On peut s’étonner du reste que le rapport ne fasse pas du tout état de la diversification en cours de l’offre scolaire en France, et avant tout de l’émergence du hors contrat, qui reste modeste en dimension, mais représente un réel espoir pour le pays. A l’inverse, le rapporteur tombe dans le travers de combattre la liberté du choix de l’établissement par les familles, au nom de la lutte contre la « ségrégation des élèves par milieu socio-économique ». Il se fait donc le défenseur de l’égalité. Cela suppose que la mixité, envisagée uniquement sous le rapport de la richesse, comme si c’était le seul, ou même le premier critère de différence, est par nature un atout pour la réussite.
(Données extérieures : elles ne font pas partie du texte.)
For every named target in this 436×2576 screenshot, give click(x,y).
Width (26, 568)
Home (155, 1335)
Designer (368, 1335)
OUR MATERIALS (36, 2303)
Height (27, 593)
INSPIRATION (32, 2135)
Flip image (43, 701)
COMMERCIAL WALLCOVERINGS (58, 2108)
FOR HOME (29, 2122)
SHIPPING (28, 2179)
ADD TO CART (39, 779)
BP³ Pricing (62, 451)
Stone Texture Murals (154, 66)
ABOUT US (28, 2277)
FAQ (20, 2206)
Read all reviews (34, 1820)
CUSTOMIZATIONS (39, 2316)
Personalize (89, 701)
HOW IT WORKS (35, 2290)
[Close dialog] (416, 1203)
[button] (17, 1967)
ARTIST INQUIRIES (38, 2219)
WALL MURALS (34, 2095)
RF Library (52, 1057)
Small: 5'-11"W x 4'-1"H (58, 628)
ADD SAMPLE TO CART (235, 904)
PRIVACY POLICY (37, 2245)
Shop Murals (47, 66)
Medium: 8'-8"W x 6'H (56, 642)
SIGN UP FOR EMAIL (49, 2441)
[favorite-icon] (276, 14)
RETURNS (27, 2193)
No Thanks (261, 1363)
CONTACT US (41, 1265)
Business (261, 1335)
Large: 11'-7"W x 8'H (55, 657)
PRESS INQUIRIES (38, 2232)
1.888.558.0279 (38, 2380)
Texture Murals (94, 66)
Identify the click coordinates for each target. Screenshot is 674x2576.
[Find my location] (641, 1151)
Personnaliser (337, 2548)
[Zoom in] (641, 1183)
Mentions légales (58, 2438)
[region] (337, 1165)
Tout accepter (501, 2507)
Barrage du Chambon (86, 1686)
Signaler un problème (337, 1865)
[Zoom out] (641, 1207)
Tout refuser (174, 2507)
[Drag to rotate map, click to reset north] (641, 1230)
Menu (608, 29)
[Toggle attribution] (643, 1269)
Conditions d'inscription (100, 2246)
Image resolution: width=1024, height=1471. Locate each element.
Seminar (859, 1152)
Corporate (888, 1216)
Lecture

Le raisonnement sous-jacent est d’abord que c’est affaire de justice, et aussi sans doute que cela entraînerait les élèves les moins doués vers une saine émulation. Outre le fait que cela tend à dire que des élèves d’un milieu pauvre sont a priori moins doués, cela présuppose encore que les difficultés peuvent être résolues dans et par l’école. Or, c’est ce qui est faux dans l’état actuel des choses, car l’école n’est pas aimée, et car elle est méprisée. Elle n’est pas aimée car subie dans une large mesure, et elle est méprisée car en échec. Et elle est en échec car elle ne prodigue pas le savoir, et ne le fait donc pas aimée. Partant, elle perd son sens. Et vouloir en faire un pur instrument socio-économique induit cette perte de sens. Accorder la liberté scolaire aux familles est le premier moyen de contribuer à renverser ce mouvement.
Les mesures préconisées pour le supérieur sont de la même veine, avec le mythe d’une Université en pleine phase avec le monde du travail, comme s’il était évident que c’est sa vocation première. L’accompagne l’idée d’une cartographie du marché du travail, censée faciliter cette interrelation. Entreprise dans une large mesure vaine là encore, car c’est toujours évolutif, et l’on n’accordera jamais les tempi. Le rythme de l’Université, et même des écoles supérieures, ne saurait être le même que celui d’un monde du travail en perpétuelle effervescence – ce qui est, du reste, en soi une difficulté. Là encore, c’est la question du savoir qui est en jeu : une approche pragmatique de celui-ci est vouée à l’échec, quand une excellente formation générale donnera toujours la possibilité de s’adapter à des situations nouvelles, et quand un apprentissage professionnel par cooptation au sein de l’entreprise a déjà résolu en principe la question du débouché économique.